Obejecer
Burro amenazado | pancho purroy
Mi cuñado Iñaqui Olaiz, de profesión agente de turismo y de corazón, poeta alocado y lector aficionado a libros policíacos, sean de Camilleri o de Vázquez Montalbán, inventó hace un año este nuevo verbo: obejecer. Se trata de que, al alcanzar un varón la delicada edad de la sesentena, empieza a asistir gustosamente a un código de conducta peculiar: la parienta incrementa sus dotes de mando y de educación del interfecto, que, noble, a la vez que envejece, se ve cada vez más obediente, salvo rarísimos ejemplares que, bien por su mala hostia o por gozar de consorte despistada, no caen en el pozo negro de decir a todo amén Jesús. Desde luego este nuevo verbo admite aún más derivaciones, no sé si paranoides o simplemente cachondas, pues la locura y el amor van unidas de la mano, y el acomodo entre hombres y mujeres da para escribir hasta la Biblia o tratados de artes amatorias kamasútricos y libelos porno light. Por mi parte, cara al bien hacer conyugal, prefiero practicar con el verbo ovejecer, es decir: convertido en linda ovejita o corderita, o su par sexuado, el ovejo, carnero, morueco u ovino mostrenco, dar siempre la razón a la esposa adorada que, por tu bien, conjuga de forma mandona el ovejecimiento del bípedo con el que se aparea de tarde en tarde.

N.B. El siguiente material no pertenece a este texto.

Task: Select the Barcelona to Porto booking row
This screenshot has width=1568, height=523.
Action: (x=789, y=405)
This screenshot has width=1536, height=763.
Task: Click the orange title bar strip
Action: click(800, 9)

Preguntaré a Jesús Garzón, espejo de ecologista rudo, terror de los forestales eucalipteros, unido a la trashumancia y dormir al raso, capaz de que algunas merinas atraviesen la Castellana y Neptuno por el Madrid repleto de coches, con estupenda enseñanza a los niños madrileños de que las ovejas balan, tienen lana, sueltan cagarrutas que parecen bolitas de chocolate y comen pasto fino, por su conocimiento sobre el ovejecimiento varonil, peligrosa enfermedad peor que la tiña, la pedera, la senescencia bobuna o el andancio. Igual Bonifacio Álvarez, el de Remolina y su burro Jalbiega, comentan que los mansos hay que sacarlos del corral y agregarlos al hato, puesto que, en grupo, obejecer es llevadero.